“Come on. I’ll take you home.” He helps me to my feet.
“Hold up,” Avery says, stretching before standing up. “I have something for you.”
A snore erupts from the overstuffed chair and Aaron jerks awake. With the light reflecting off his glasses, none of us noticed he was asleep. “Y’all leaving?”
“Yeah,” I giggle.
“Don’t get up.” Leo pats his shoulder and follows me to the door.
Once we have our jackets on, Avery gives us each a baggie with a black candle and herbs. “For your homework,” she reminds us, with the caveat that I don’t do the ritual alone.
Outside in the stairwell, the cold slices right through me and snow coats the steps. It’s going to be a bracing walk home. At the top of the stairs, I turn toward campus, but Leo takes me gently by the elbow and nudges me the opposite way. He fumbles with his keys, making the lights of a nearby car blink.
“I bought it off Robin,” he says.
“Oh.” Briefly, I wonder why Robin didn’t need it, but who am I to look a gift horse in the mouth? If it has a heater and can get us to Newberry faster, I see no reason to ask questions.
CHAPTER TWENTY-EIGHT
Leo stands behind me,patiently waiting for me to unlock Newberry’s side door. Shyly, I ask, “Do you want to come in for a bit?” It’s only ten o’clock and I’m not ready to give up his company just yet.
“Is your roommate out?”
“Probably. Why?” The handle gives and light and warmth greet us in the open doorway.
He smiles sheepishly before ushering me ahead of him through the door.
I laugh. “She doesn’t bite.” Most of the time.
“So you say?—”
He follows me the short way to my room but doesn’t step inside until I wave him in. His eyes fall on Liv’s empty, still-made bed. “How’s she dealing with the whole sorority thing?”

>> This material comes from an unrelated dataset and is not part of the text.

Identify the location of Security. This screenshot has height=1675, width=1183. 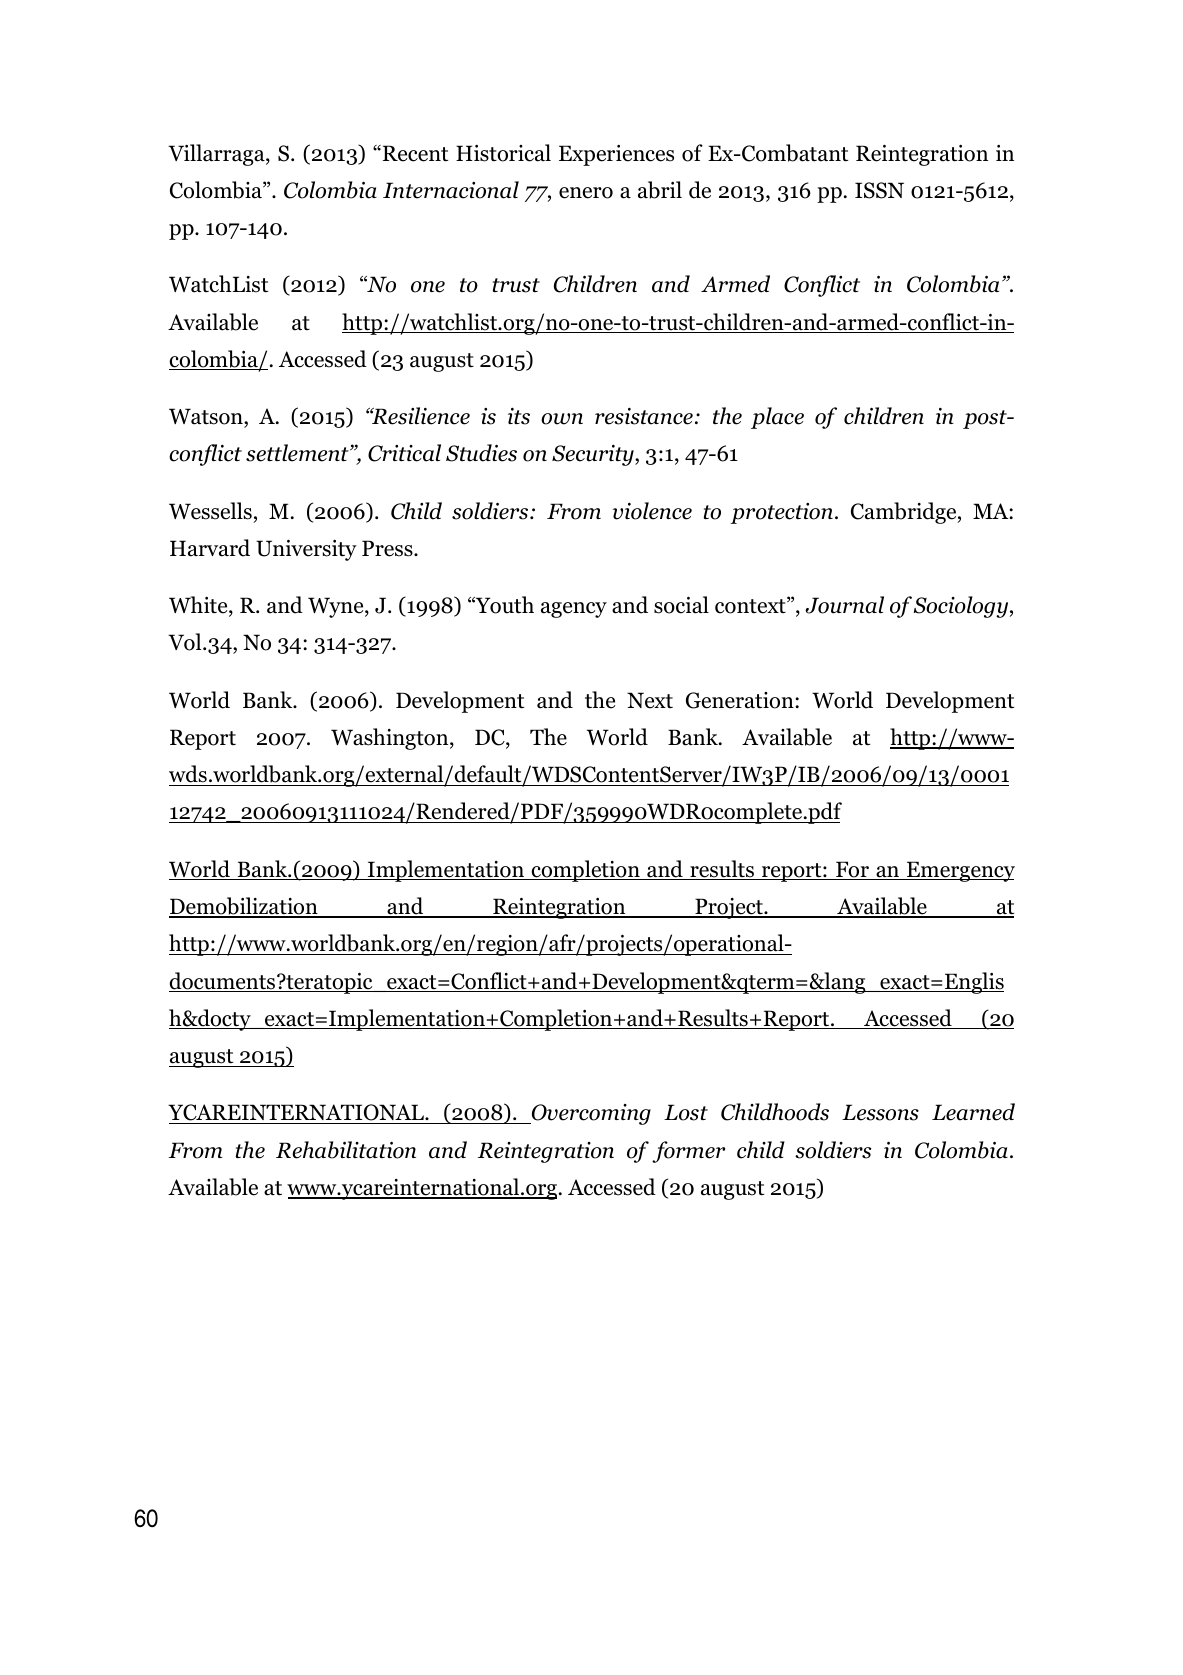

I toss my coat over my desk chair and sink onto my bed, explaining in as detached a manner as I can Liv’s Sweetheart predicament.
Leo frowns. “You mean, without you, she just doesn’t matter?”
“It sounds even worse whenyou put it that way.”
“But that’s the truth.” He twists out of his jacket and lays it neatly over mine.
“I hope not. Maybe they’ll get it all squared away tonight.”
“So that’s where she is? At O-Chi?”
I nod. I don’t need to tell Leo what an awkward situation it is for Liv and me; it seems he already knows. “Sit,” I say, patting the space beside me. It’s making me nervous, how he’s just standing there rubbing his jaw.
I kick off my shoes and scoot back on my bed until my back is against the wall alongside it. Leo does the same, keeping his shoes on until I go all mom on him and order him to take them off. He laughs and obeys, his Doc Martens thunking on the floor like ten-pound bricks.
“Are you still tired?” I ask him.
“Not as much. I think the cold air helped.”
I agree. “Very bracing.”
“Will you tell me more about the ritual? What you saw?”
“I didn’t see anything. I only felt stuff.” I don’t particularly want to revisit the experience, but I will for Leo. For no one else but him. I detail the entire meditation, from the moment I felt the energy seeping into me until the instant I opened my eyes.